Task item: Every entry below needs to be repeated exactly as written.
--- Record extracts Enclosed Below ---
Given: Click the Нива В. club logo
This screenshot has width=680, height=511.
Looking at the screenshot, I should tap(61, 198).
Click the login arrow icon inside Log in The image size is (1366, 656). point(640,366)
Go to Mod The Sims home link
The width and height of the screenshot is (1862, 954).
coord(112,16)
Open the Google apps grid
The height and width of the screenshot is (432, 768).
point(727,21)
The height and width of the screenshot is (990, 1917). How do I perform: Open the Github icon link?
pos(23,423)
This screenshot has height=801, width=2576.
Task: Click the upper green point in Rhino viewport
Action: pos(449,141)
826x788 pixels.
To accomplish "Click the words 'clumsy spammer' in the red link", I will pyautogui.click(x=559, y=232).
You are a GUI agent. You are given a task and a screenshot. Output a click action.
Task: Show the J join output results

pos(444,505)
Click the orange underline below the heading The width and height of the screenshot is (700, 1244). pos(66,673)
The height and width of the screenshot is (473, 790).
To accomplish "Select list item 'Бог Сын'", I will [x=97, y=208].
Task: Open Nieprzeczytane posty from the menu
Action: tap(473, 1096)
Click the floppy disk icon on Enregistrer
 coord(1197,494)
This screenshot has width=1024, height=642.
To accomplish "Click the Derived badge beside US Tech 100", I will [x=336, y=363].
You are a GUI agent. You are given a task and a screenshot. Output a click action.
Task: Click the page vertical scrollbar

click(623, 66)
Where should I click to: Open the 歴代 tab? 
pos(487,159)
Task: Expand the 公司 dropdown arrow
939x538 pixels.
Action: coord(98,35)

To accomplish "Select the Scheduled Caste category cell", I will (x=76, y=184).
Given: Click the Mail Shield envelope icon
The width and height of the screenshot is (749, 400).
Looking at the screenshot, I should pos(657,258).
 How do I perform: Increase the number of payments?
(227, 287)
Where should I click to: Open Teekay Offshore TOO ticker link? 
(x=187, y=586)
--- End of Enclosed Record extracts ---
Expected answer:
Given: Click the Нива В. club logo
This screenshot has width=680, height=511.
Looking at the screenshot, I should tap(61, 198).
Click the login arrow icon inside Log in The image size is (1366, 656). point(640,366)
Go to Mod The Sims home link
The width and height of the screenshot is (1862, 954).
coord(112,16)
Open the Google apps grid
The height and width of the screenshot is (432, 768).
point(727,21)
The height and width of the screenshot is (990, 1917). How do I perform: Open the Github icon link?
pos(23,423)
This screenshot has height=801, width=2576.
Task: Click the upper green point in Rhino viewport
Action: pos(449,141)
826x788 pixels.
To accomplish "Click the words 'clumsy spammer' in the red link", I will pyautogui.click(x=559, y=232).
You are a GUI agent. You are given a task and a screenshot. Output a click action.
Task: Show the J join output results

pos(444,505)
Click the orange underline below the heading The width and height of the screenshot is (700, 1244). pos(66,673)
The height and width of the screenshot is (473, 790).
To accomplish "Select list item 'Бог Сын'", I will [x=97, y=208].
Task: Open Nieprzeczytane posty from the menu
Action: tap(473, 1096)
Click the floppy disk icon on Enregistrer
 coord(1197,494)
This screenshot has width=1024, height=642.
To accomplish "Click the Derived badge beside US Tech 100", I will [x=336, y=363].
You are a GUI agent. You are given a task and a screenshot. Output a click action.
Task: Click the page vertical scrollbar

click(623, 66)
Where should I click to: Open the 歴代 tab? 
pos(487,159)
Task: Expand the 公司 dropdown arrow
939x538 pixels.
Action: coord(98,35)

To accomplish "Select the Scheduled Caste category cell", I will (x=76, y=184).
Given: Click the Mail Shield envelope icon
The width and height of the screenshot is (749, 400).
Looking at the screenshot, I should pos(657,258).
 How do I perform: Increase the number of payments?
(227, 287)
Where should I click to: Open Teekay Offshore TOO ticker link? 
(x=187, y=586)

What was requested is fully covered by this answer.